Required action: Write out, please, each line from the one containing "Task: Click the Python Module icon" to the final line of the data, both included, exactly and without pictures.

---------- Material for this exercise

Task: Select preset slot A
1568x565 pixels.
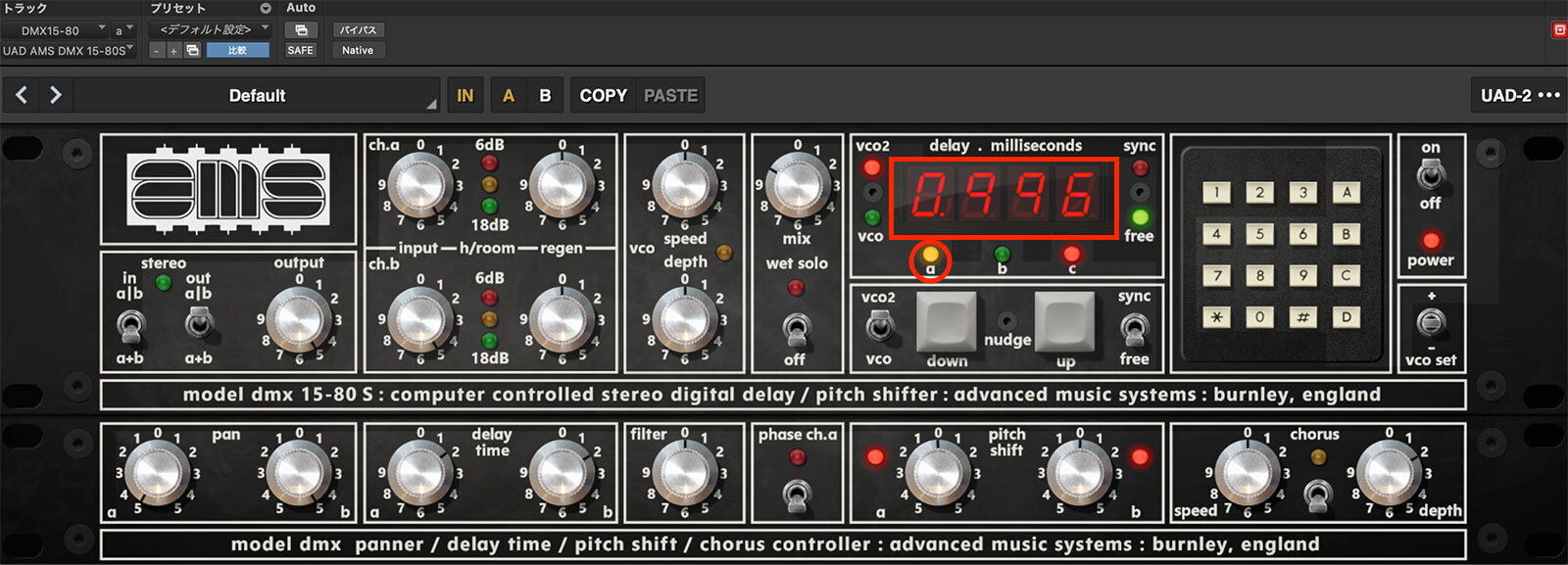Action: [508, 95]
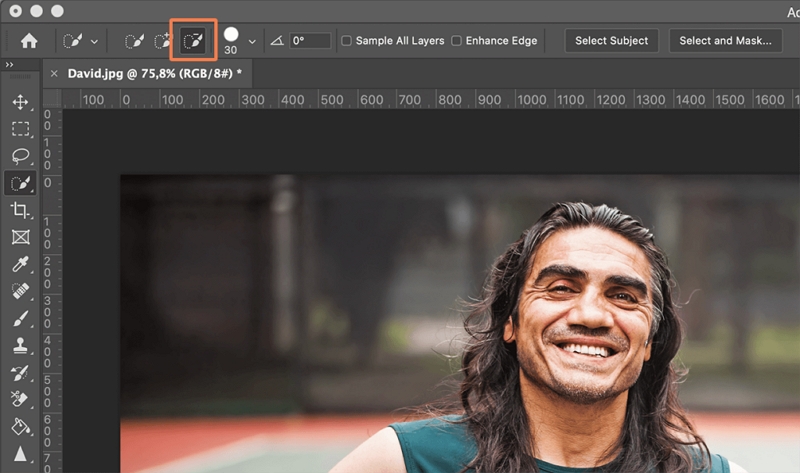
Task: Click the Add to selection icon
Action: coord(163,41)
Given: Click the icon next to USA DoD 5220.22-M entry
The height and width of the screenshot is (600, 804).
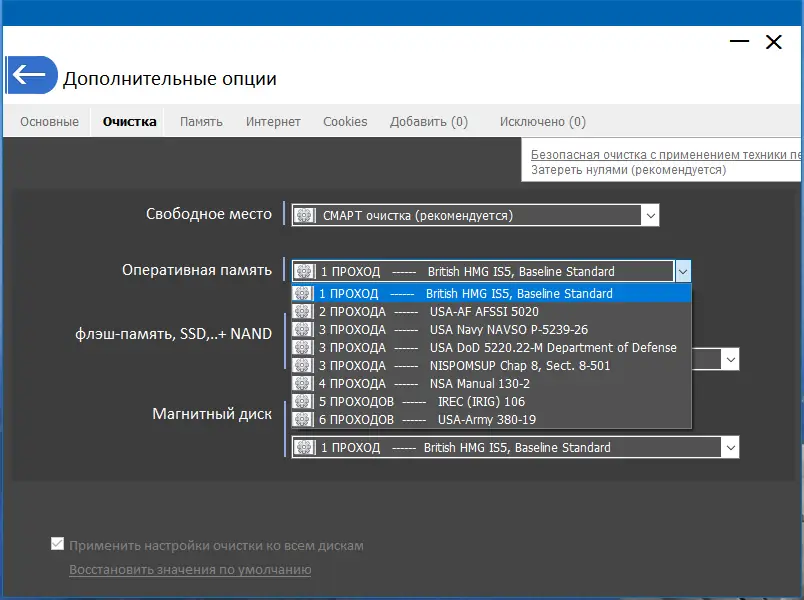Looking at the screenshot, I should (303, 347).
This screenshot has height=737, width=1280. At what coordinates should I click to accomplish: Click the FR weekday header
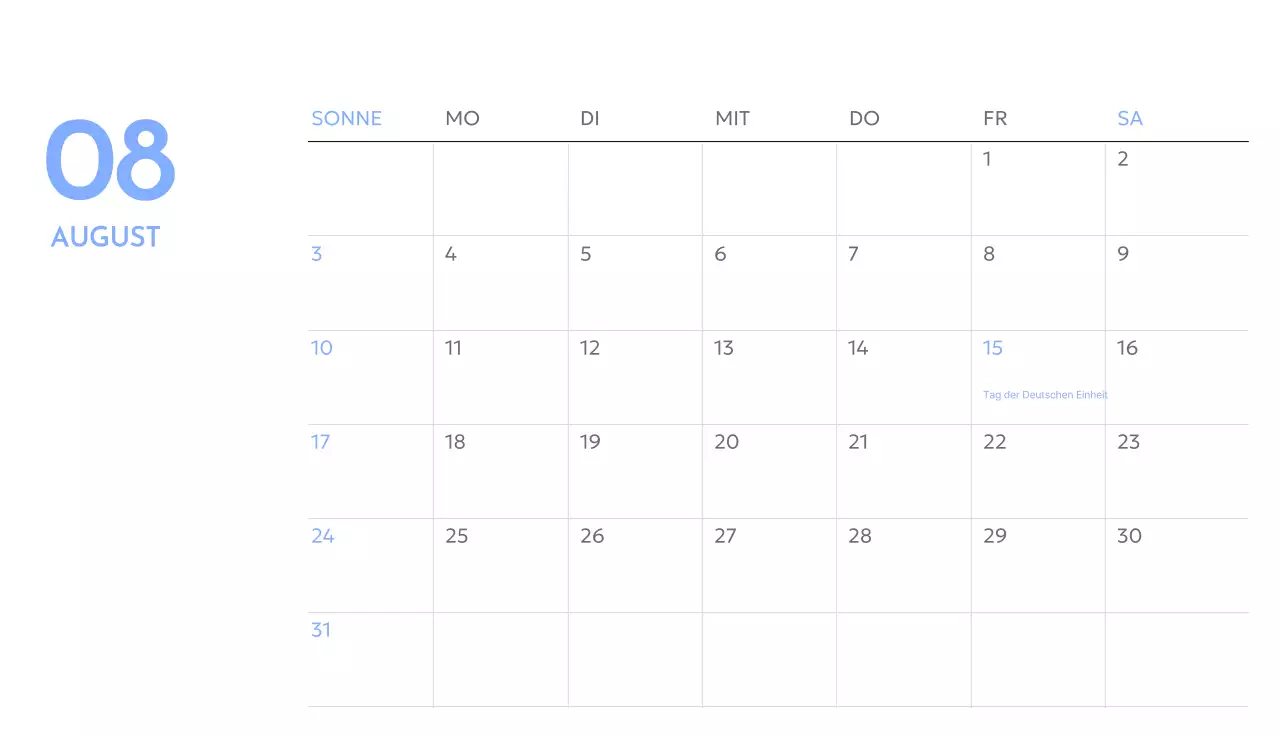(994, 118)
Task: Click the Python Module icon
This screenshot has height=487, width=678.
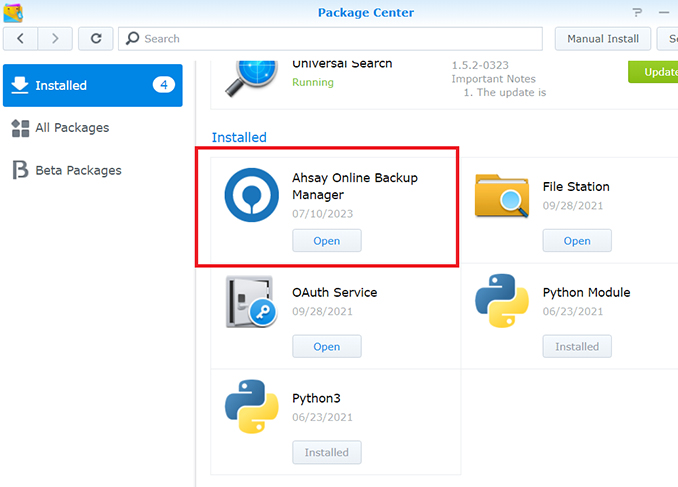Action: [x=501, y=301]
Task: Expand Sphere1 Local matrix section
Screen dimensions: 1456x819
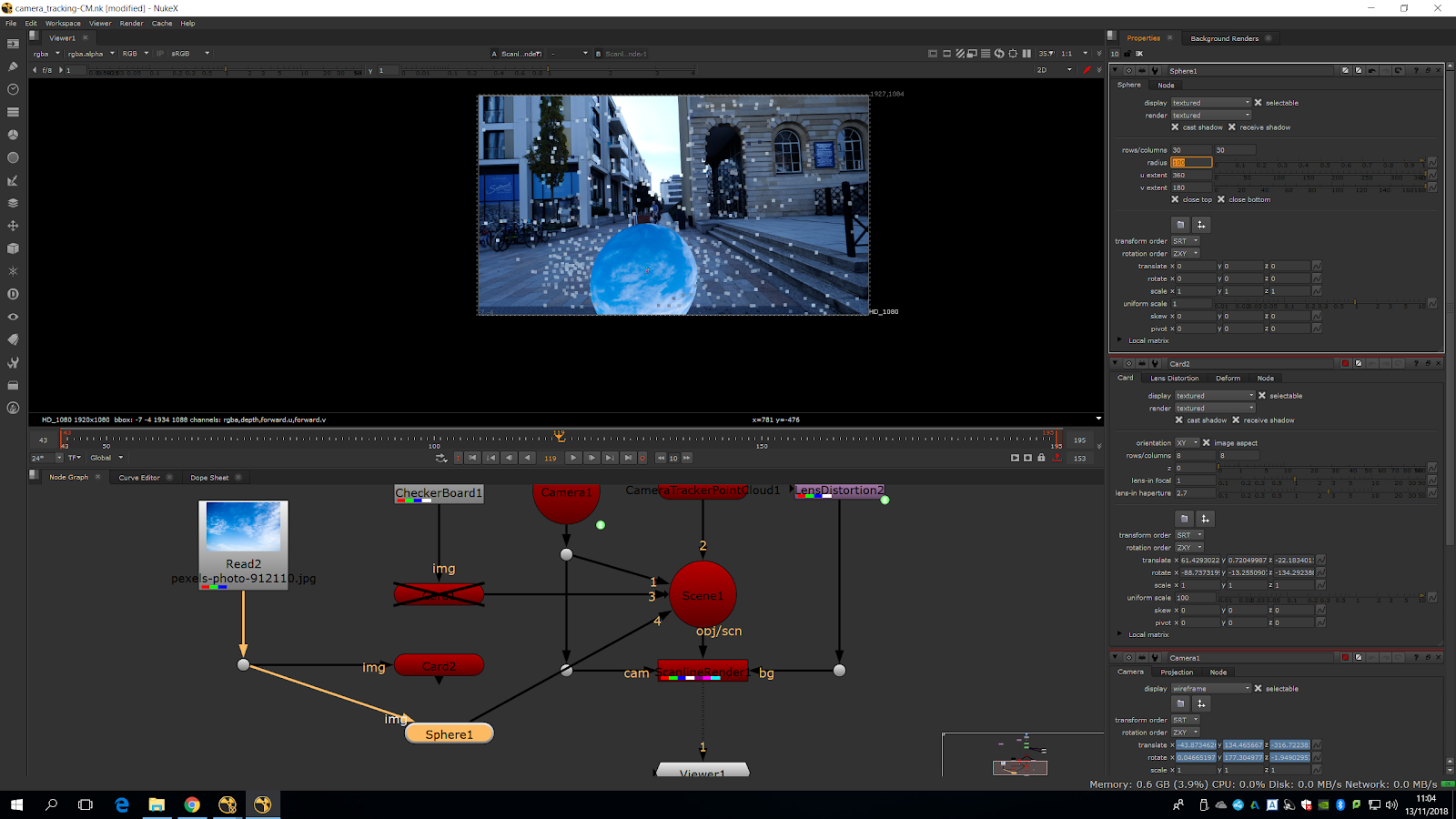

--------------------

Result:
Task: Click the Python Module icon
This screenshot has height=487, width=678.
Action: [x=501, y=301]
Task: Expand Sphere1 Local matrix section
Screen dimensions: 1456x819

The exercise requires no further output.